Source material below:
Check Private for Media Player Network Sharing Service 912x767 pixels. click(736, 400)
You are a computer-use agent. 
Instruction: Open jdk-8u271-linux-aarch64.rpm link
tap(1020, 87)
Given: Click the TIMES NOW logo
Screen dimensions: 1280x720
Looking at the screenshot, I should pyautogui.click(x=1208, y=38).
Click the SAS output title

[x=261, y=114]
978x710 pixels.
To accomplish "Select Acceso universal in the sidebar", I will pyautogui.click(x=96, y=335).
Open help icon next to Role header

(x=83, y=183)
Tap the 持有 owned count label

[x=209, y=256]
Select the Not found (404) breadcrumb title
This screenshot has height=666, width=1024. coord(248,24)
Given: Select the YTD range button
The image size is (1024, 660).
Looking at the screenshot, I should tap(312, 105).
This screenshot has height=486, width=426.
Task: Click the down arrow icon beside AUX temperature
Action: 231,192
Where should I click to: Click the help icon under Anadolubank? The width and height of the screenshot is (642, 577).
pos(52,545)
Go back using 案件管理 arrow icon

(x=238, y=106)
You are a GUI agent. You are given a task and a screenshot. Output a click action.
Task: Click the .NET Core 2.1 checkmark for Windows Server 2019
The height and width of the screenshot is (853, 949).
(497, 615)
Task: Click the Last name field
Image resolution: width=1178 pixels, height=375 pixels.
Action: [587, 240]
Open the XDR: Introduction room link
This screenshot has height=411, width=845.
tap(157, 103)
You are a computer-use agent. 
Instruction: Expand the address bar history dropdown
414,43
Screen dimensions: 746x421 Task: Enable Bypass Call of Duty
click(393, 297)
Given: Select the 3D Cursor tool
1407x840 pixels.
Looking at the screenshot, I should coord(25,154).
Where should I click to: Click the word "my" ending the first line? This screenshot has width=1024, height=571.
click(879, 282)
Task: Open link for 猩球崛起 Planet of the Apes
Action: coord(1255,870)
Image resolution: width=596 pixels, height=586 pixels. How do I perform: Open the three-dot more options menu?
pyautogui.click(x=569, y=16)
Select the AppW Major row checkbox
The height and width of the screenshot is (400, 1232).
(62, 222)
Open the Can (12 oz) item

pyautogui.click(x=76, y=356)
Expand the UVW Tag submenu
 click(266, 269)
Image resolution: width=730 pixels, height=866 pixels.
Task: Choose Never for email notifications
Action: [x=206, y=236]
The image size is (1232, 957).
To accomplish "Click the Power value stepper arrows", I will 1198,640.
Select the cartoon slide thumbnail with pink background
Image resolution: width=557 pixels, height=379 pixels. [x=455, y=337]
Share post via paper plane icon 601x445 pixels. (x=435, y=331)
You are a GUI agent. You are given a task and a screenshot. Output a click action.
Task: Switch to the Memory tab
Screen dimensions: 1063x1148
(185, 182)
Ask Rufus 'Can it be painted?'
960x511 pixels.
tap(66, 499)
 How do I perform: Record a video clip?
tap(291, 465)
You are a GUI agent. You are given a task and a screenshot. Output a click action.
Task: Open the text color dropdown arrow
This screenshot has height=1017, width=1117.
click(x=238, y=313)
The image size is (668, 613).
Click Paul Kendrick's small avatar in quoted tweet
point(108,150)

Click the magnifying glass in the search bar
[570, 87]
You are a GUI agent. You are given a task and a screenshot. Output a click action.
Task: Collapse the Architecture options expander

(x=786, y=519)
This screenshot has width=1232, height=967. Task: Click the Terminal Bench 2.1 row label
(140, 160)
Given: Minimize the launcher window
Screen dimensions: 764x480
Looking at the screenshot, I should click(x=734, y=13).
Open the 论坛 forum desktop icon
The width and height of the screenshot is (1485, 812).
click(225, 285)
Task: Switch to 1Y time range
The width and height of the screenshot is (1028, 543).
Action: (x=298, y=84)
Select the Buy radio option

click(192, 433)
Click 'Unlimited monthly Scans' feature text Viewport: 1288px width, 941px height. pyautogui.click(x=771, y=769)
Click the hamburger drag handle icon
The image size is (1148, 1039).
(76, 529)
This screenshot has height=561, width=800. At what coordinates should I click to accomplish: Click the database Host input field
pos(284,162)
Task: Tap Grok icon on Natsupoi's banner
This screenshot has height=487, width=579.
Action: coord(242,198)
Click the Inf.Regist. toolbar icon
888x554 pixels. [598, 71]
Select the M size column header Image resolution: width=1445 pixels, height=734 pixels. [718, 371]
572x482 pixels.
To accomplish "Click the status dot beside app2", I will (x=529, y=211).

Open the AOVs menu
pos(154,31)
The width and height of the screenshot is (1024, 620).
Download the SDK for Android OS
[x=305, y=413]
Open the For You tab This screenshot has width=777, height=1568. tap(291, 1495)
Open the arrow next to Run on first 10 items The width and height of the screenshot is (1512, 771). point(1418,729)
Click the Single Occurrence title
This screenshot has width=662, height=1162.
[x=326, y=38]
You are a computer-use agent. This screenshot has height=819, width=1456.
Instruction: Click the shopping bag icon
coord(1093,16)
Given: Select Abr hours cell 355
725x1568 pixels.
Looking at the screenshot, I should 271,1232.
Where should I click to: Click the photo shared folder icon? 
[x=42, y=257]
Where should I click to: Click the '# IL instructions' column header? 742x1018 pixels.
End of Source material.
**What the exercise asks:**
Scan the records above for the word "column". Show each line in which it appears.

**Solved exercise:**
Select the M size column header Image resolution: width=1445 pixels, height=734 pixels. [718, 371]
Where should I click to: Click the '# IL instructions' column header? 742x1018 pixels.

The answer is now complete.